__What the task requires__: Once you find the line containing "Complete your trip [tab] (122, 2158)" in the data below, copy it and each following line exactly, up to and including the line containing "SUVs only (29, 172)", and nothing else.
□ □ □
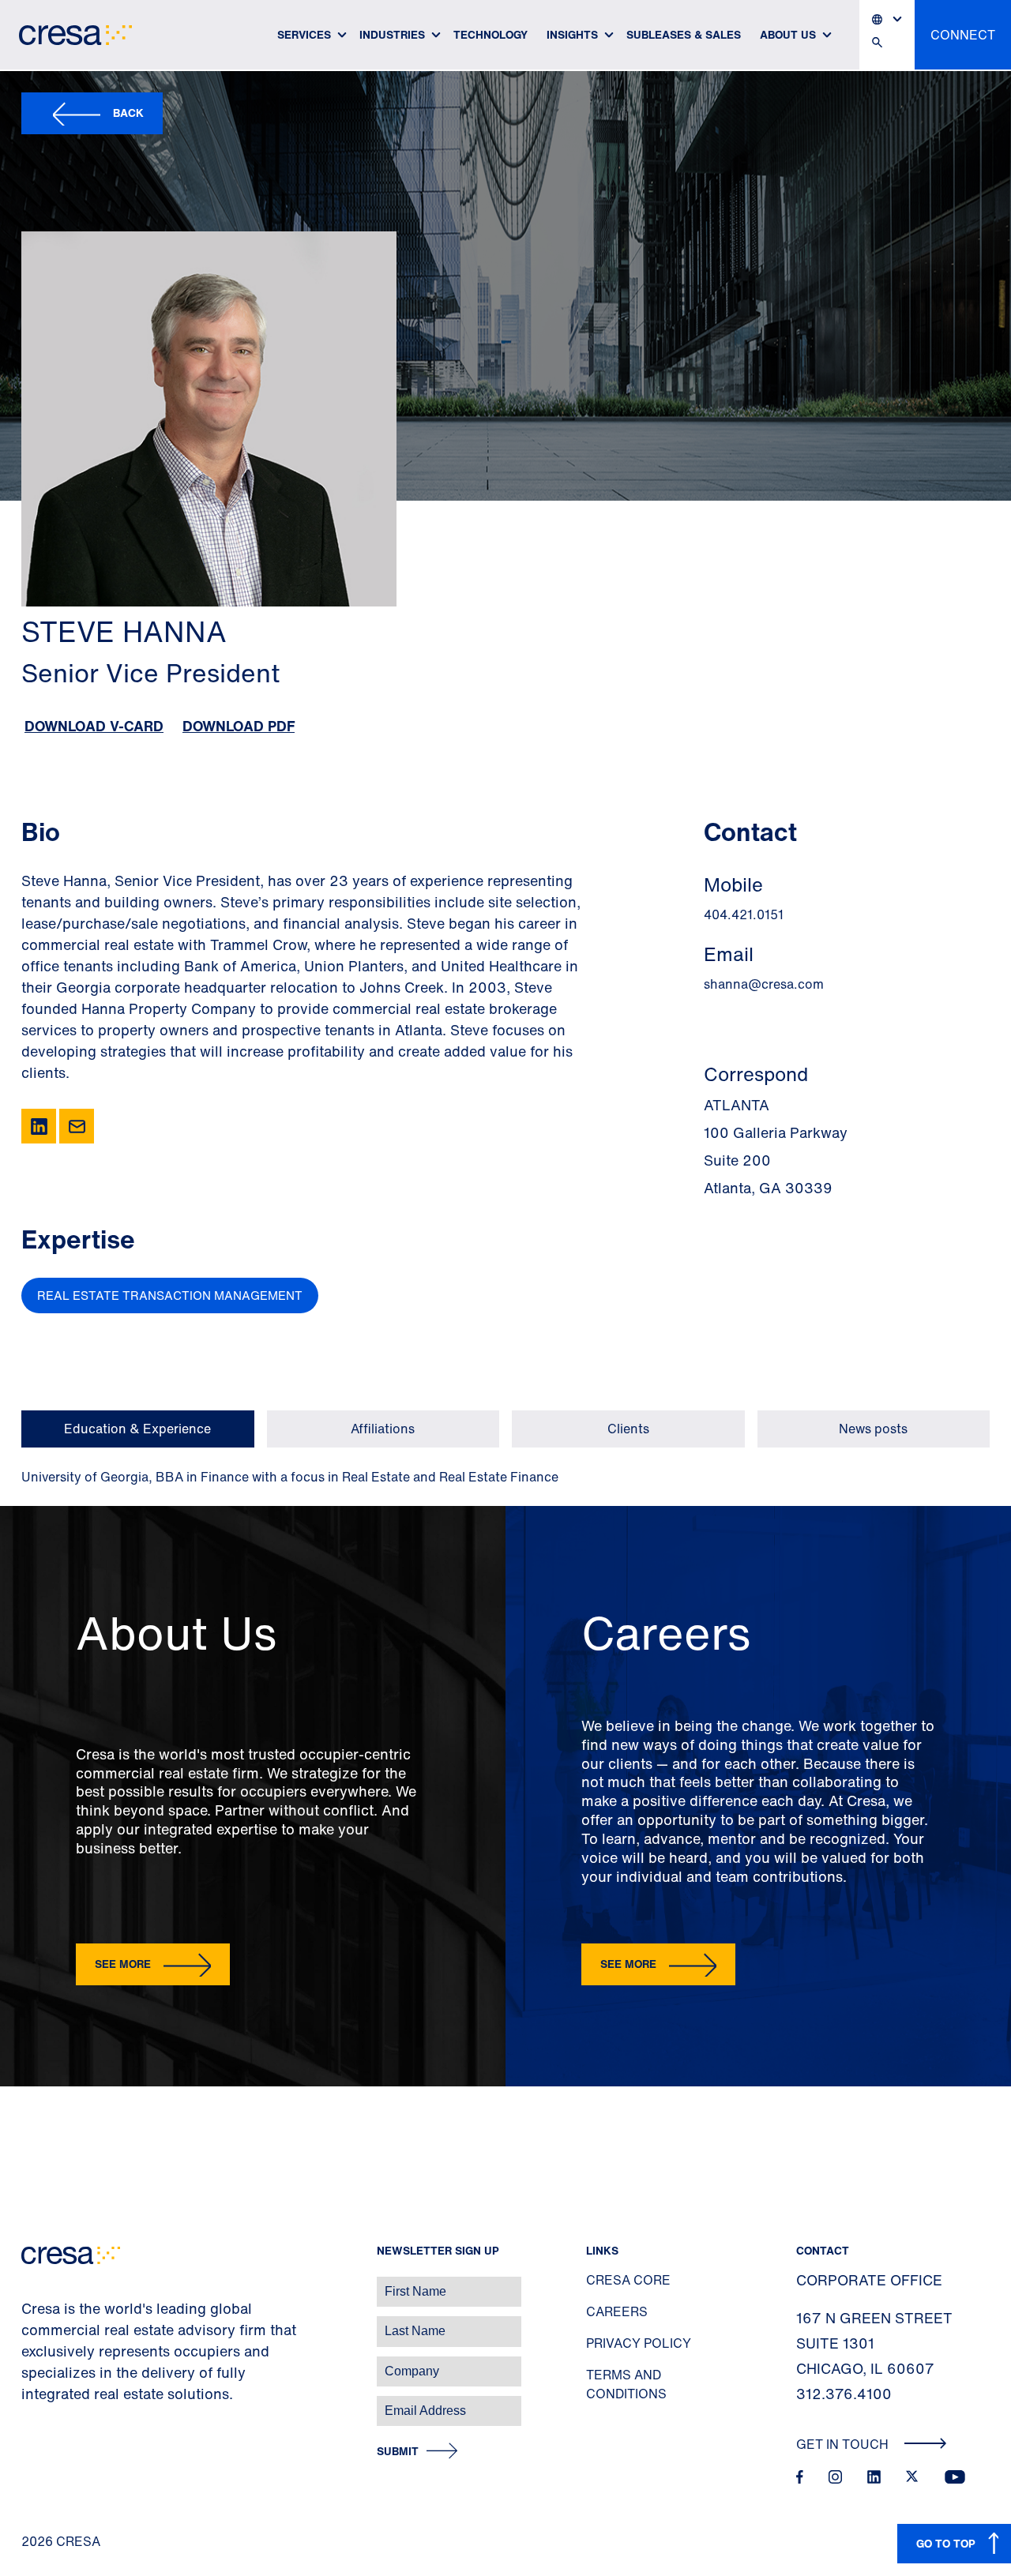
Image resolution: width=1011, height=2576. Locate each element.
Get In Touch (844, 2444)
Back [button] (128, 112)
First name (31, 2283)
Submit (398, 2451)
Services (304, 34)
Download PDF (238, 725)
□ □ □
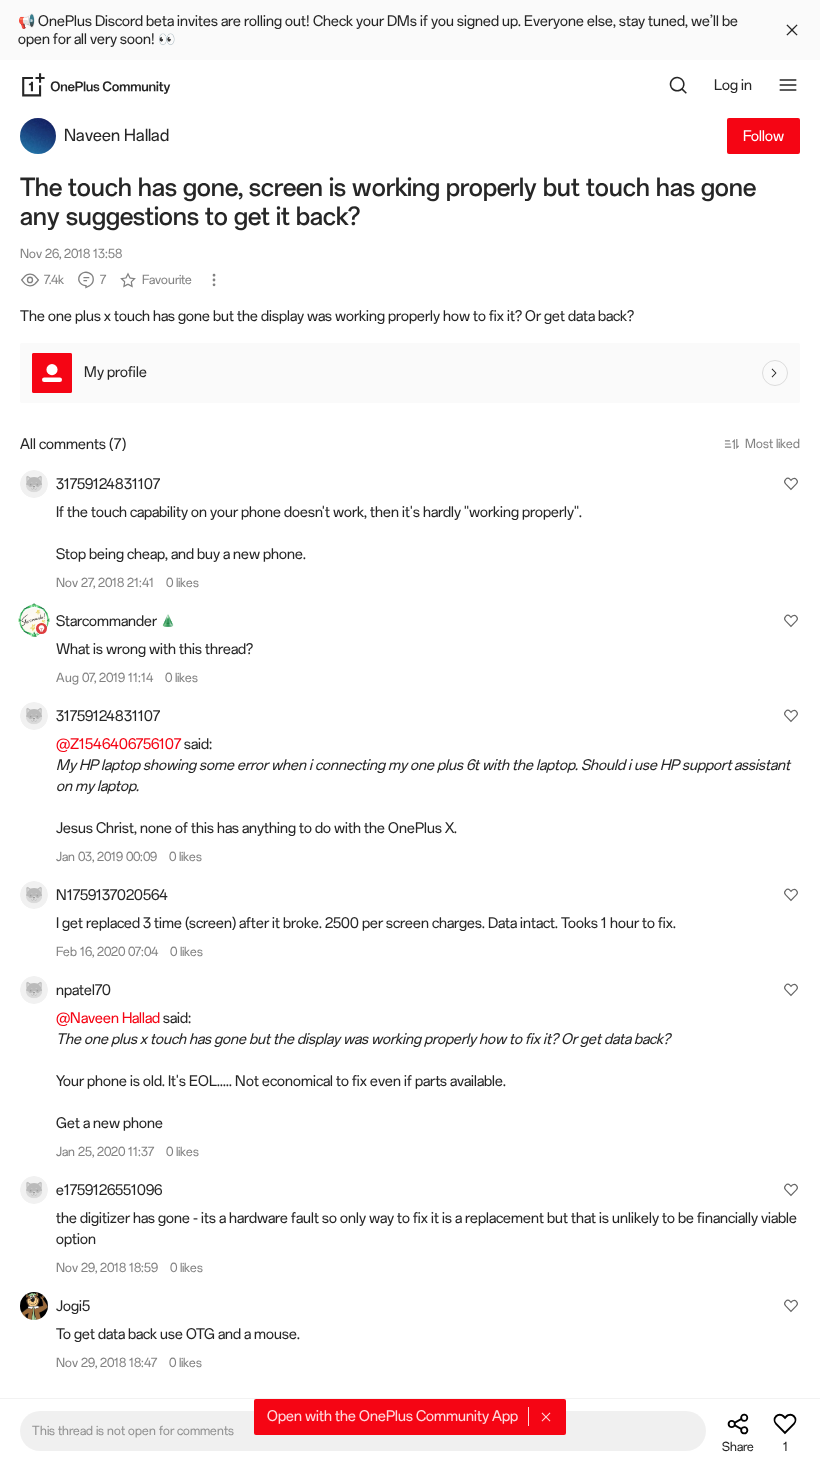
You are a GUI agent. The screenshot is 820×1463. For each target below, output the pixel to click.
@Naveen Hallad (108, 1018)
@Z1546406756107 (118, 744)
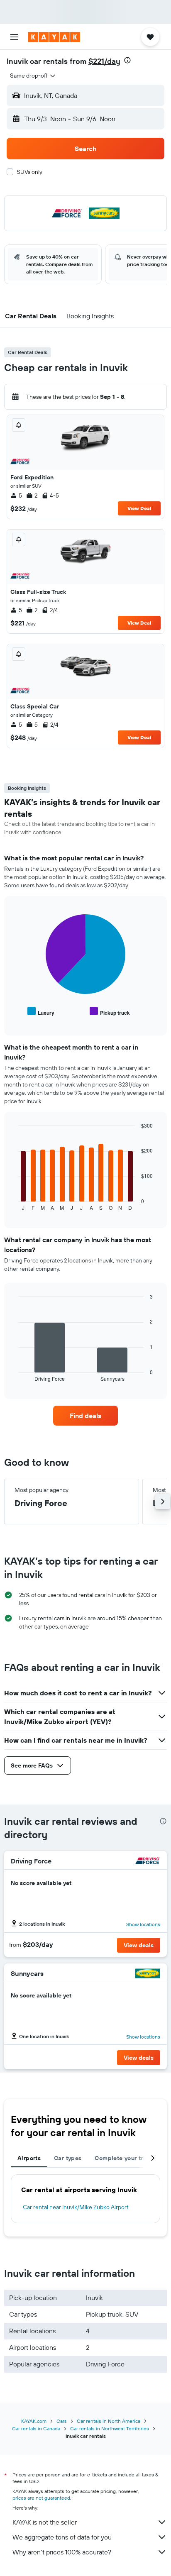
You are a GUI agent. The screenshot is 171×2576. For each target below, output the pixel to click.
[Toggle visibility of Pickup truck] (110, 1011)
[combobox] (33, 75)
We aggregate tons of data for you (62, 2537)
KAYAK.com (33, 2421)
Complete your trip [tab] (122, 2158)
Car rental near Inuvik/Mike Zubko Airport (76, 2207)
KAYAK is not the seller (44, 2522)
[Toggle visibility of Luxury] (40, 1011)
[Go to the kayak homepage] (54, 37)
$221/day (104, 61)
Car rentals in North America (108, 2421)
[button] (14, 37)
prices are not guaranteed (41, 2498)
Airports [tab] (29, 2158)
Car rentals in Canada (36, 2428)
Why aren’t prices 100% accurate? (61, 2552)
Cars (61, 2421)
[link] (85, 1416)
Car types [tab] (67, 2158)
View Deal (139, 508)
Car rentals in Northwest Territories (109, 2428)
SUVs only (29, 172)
□ □ □
__Written reply__:
Complete your trip [tab] (122, 2158)
Car rental near Inuvik/Mike Zubko Airport (76, 2207)
KAYAK is not the seller (44, 2522)
[Toggle visibility of Luxury] (40, 1011)
[Go to the kayak homepage] (54, 37)
$221/day (104, 61)
Car rentals in North America (108, 2421)
[button] (14, 37)
prices are not guaranteed (41, 2498)
Airports [tab] (29, 2158)
Car rentals in Canada (36, 2428)
Why aren’t prices 100% accurate? (61, 2552)
Cars (61, 2421)
[link] (85, 1416)
Car types [tab] (67, 2158)
View Deal (139, 508)
Car rentals in Northwest Territories (109, 2428)
SUVs only (29, 172)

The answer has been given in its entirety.